Yes, please, 50 cents!
Friday, June 5, 2015
Two-minute read
There’s teachers you remember, and teachers you remember. And I remember my fourth grade teacher, Mrs. VeVea.
Basically it’s because I disliked her intently. Dreaded going to school disliked. Was terrified of her disliked. Hated is probably a more accurate term.
She was a strict disciplinarian, a thin-lipped disapproving woman with the demeanor of a drill sergeant and the same tragic Brillo Pad hairstyle as TV painter Bob Ross.
Her favored punishment was to make students “write words” 1 a la Bart in The Simpsons opening credits. She would start students off with five sentences and escalate with each infraction by adding five more.
She kept the tallies in a notebook on her desk she called her “disappointment book.” My tally ended up somewhere over one hundred by the time I escaped her class.
Students who were made to write words would then present the sheets of paper – carefully numbered, of course – to her in front of the class. She would tear them up and toss them in the trash.

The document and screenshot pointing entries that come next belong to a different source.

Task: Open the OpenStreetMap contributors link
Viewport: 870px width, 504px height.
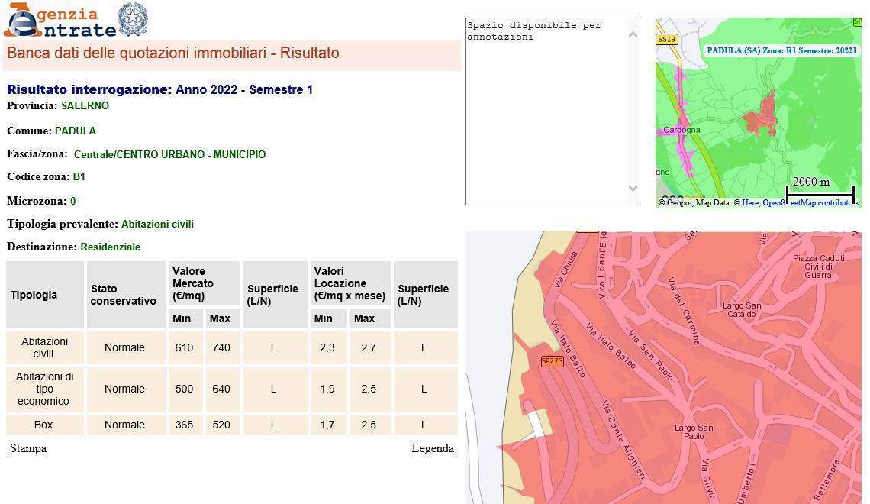Action: (x=809, y=203)
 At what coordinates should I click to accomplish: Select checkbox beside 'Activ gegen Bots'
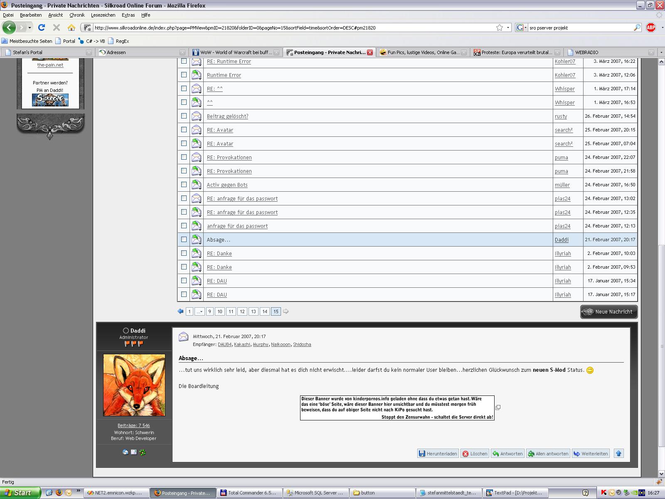click(x=184, y=185)
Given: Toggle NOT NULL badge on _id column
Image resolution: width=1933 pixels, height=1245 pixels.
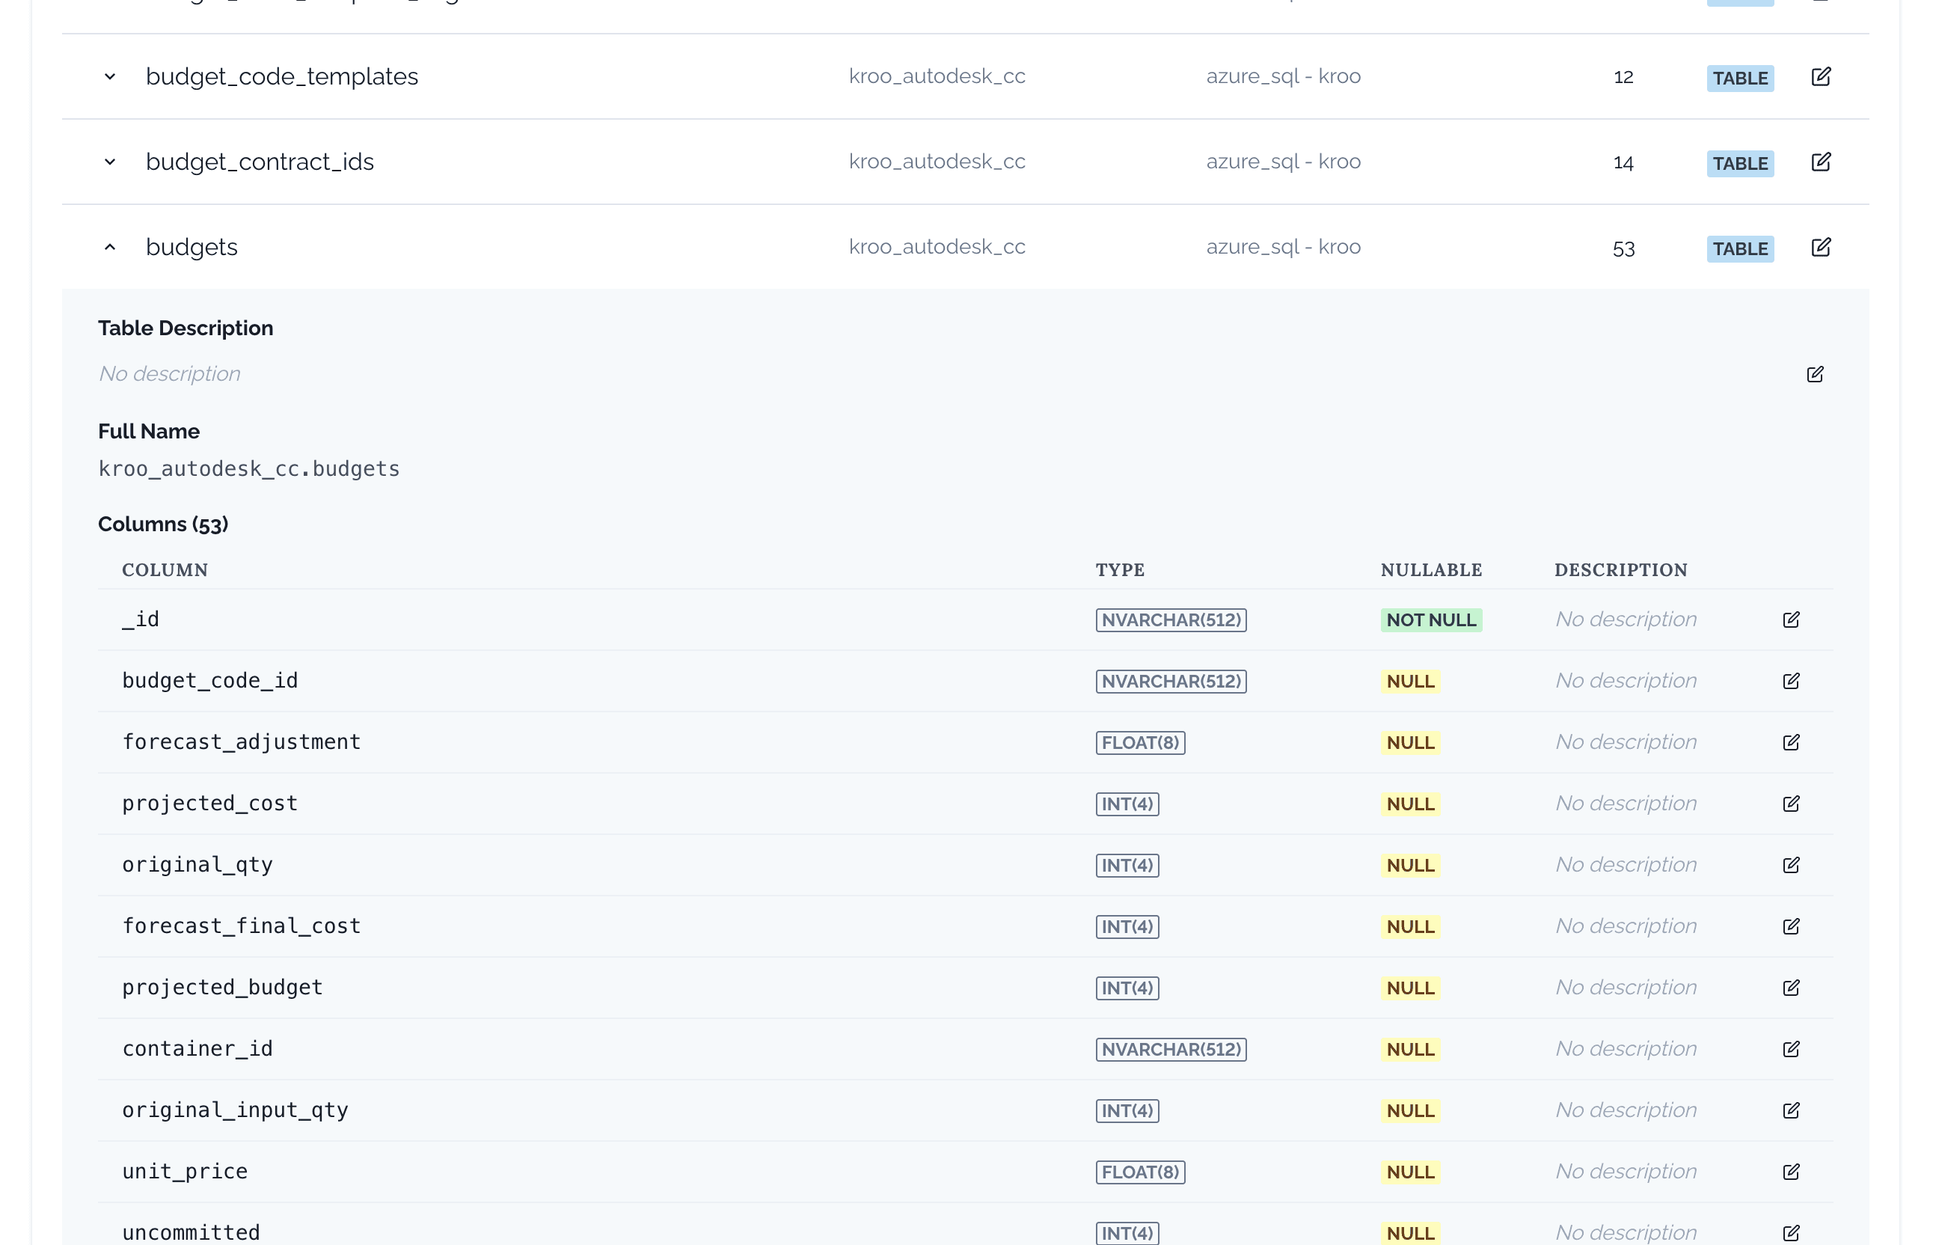Looking at the screenshot, I should pyautogui.click(x=1430, y=619).
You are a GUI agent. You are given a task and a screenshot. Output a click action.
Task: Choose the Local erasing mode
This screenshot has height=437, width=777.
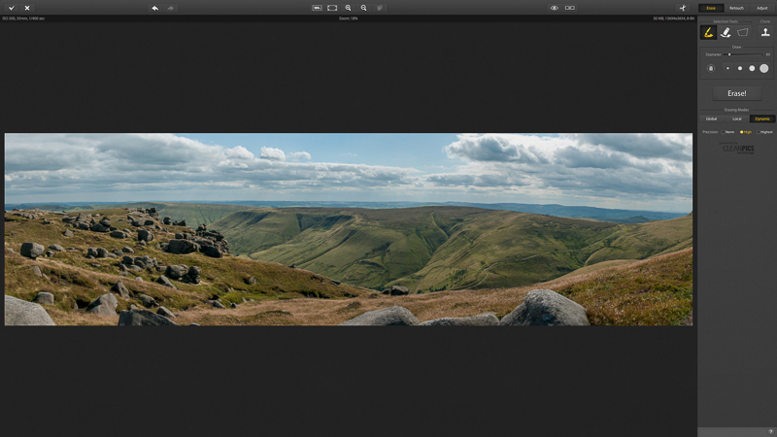coord(737,118)
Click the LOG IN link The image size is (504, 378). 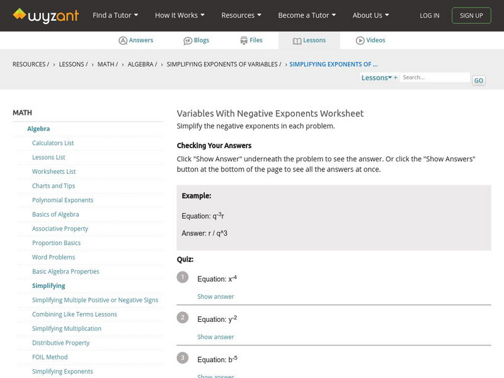click(430, 16)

Later in life I befriended my grade school principal and he asked “Who was your least favorite teacher?”
“Mrs. VeVea.”
“That’s pretty much what everyone says.”
My brother and sister all had Mrs. VeVea and endured her rules and her arbitrary application of them. We all hated her.

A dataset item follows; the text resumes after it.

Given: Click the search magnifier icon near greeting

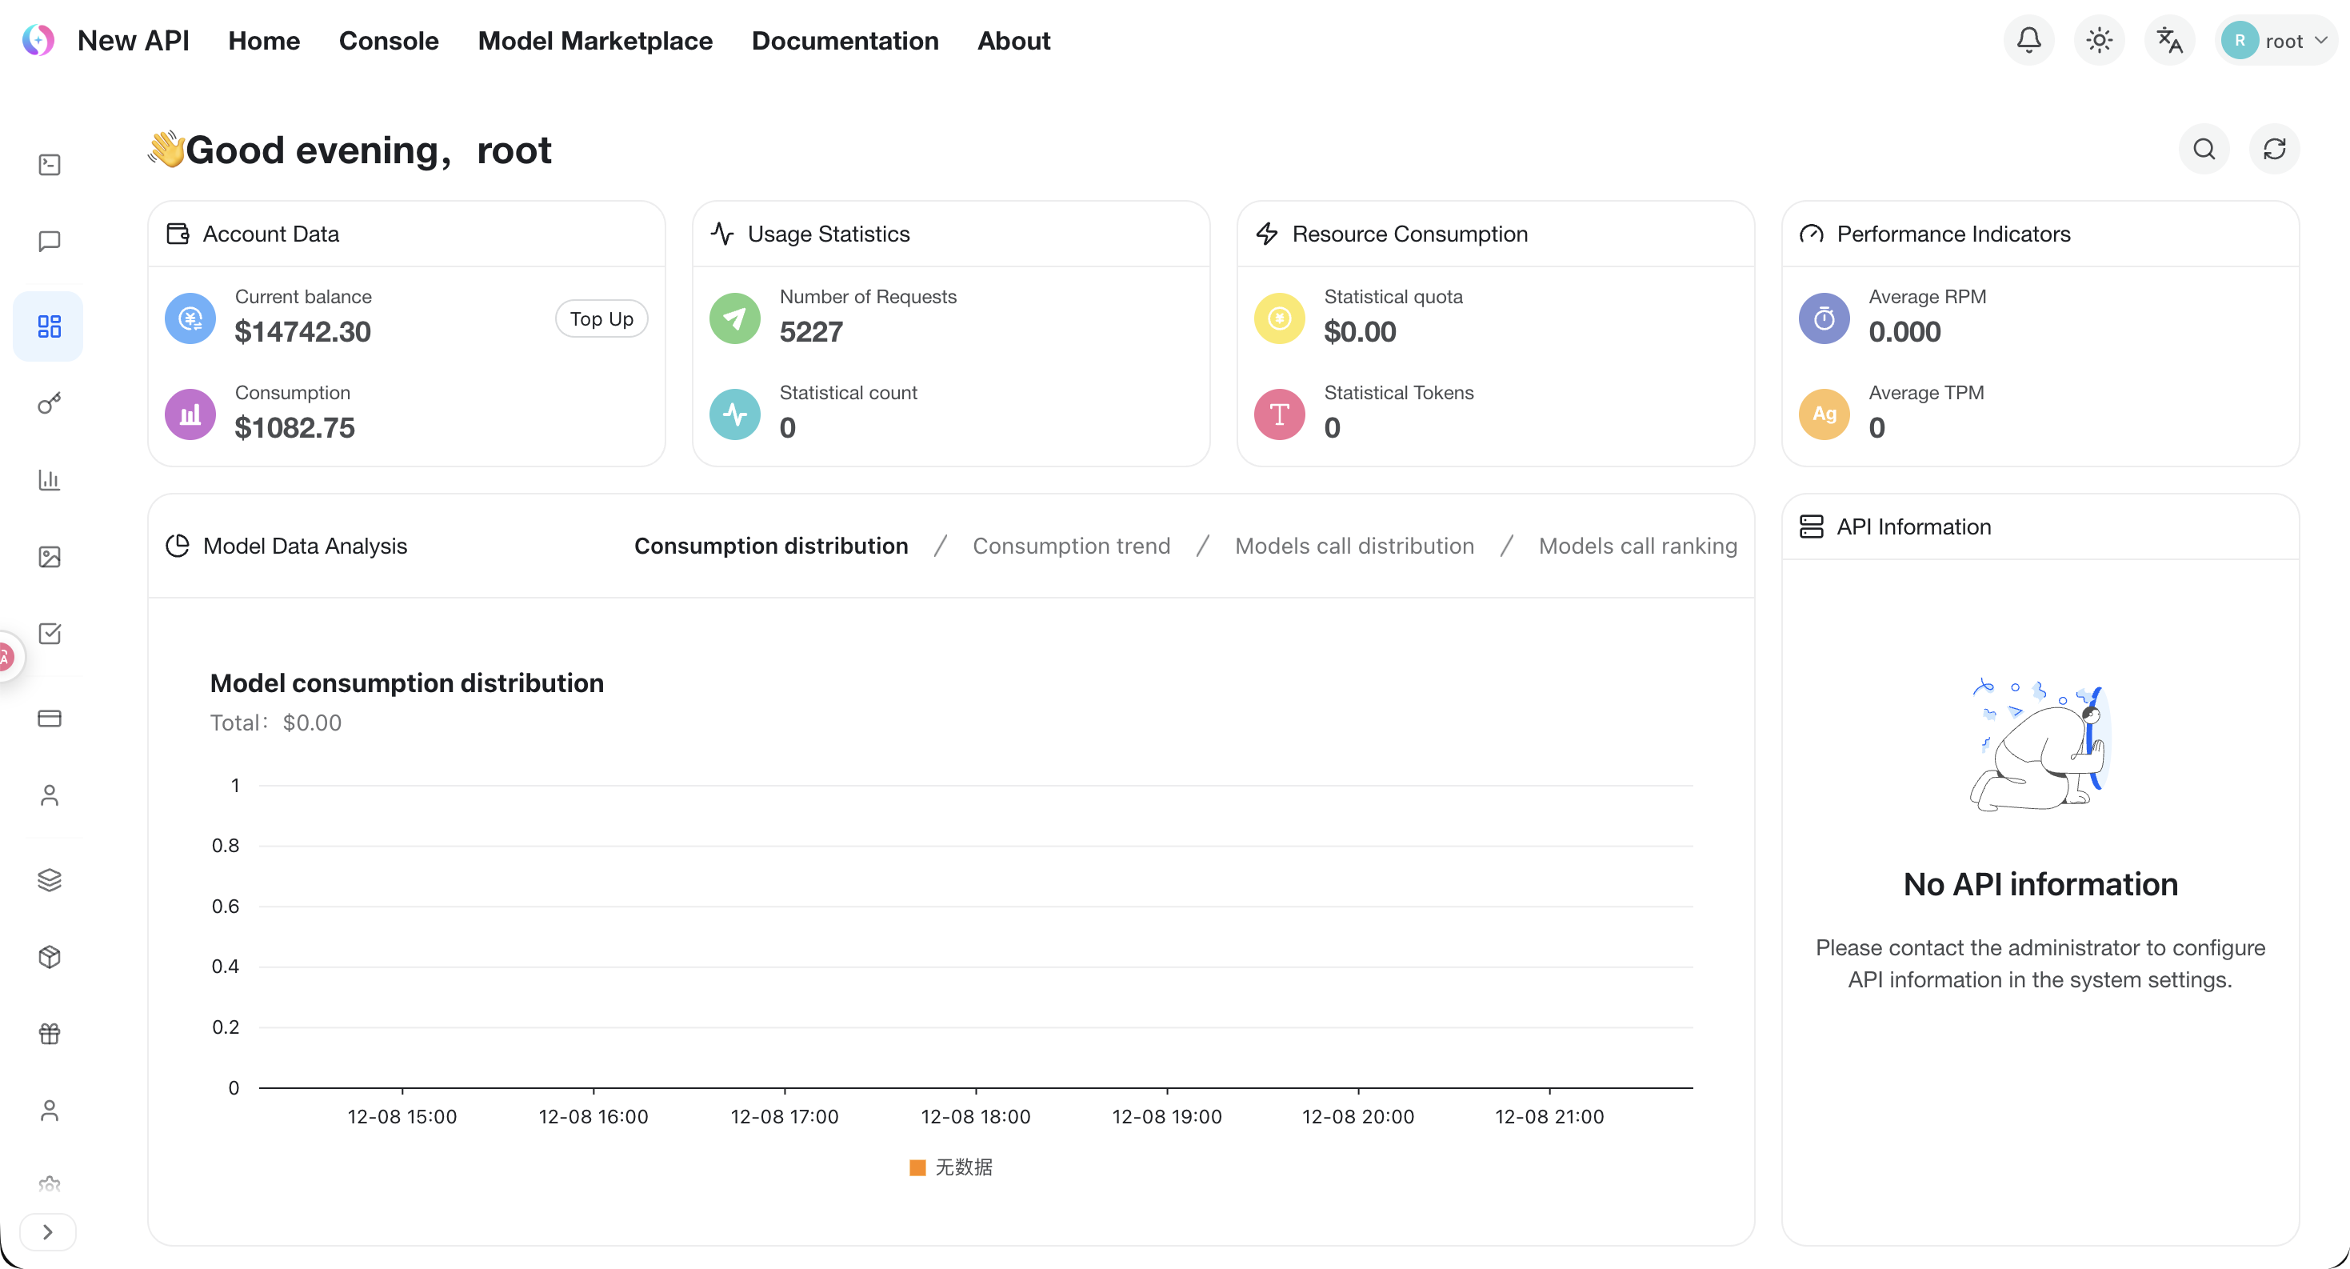Looking at the screenshot, I should [2204, 149].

Yet one of her rules still endures with us in a strange way.
She’d take the lunch count every morning at the beginning of class. Students who brought a lunch were required to answer “No thank you.” Students who were buying lunch, then priced at 50 cents, were required to say “Yes, please, 50 cents” as they walked to the front with their money.
Like so much in her class, it was a bizarrely regimented ritual for what was basically a roll call. It ended up burned into my brain – all our brains.
My brother, sister and I still use “Yes, please, 50 cents” to mean “emphatic yes.” Not just yes, but yes!
As in, “Do you want a beer?”
“Yes, please, 50 cents.”
I found myself saying it without even thinking today at the coffee shop. I got a bizarre look.
So here’s to you, Mrs. VeVea. Looks like you won after all.
- Her favorite phrase to make students write as punishment was “I will act like a fourth grader.” It was a bit tautological because students typically had gotten in trouble for exactly that: acting like a fourth grader.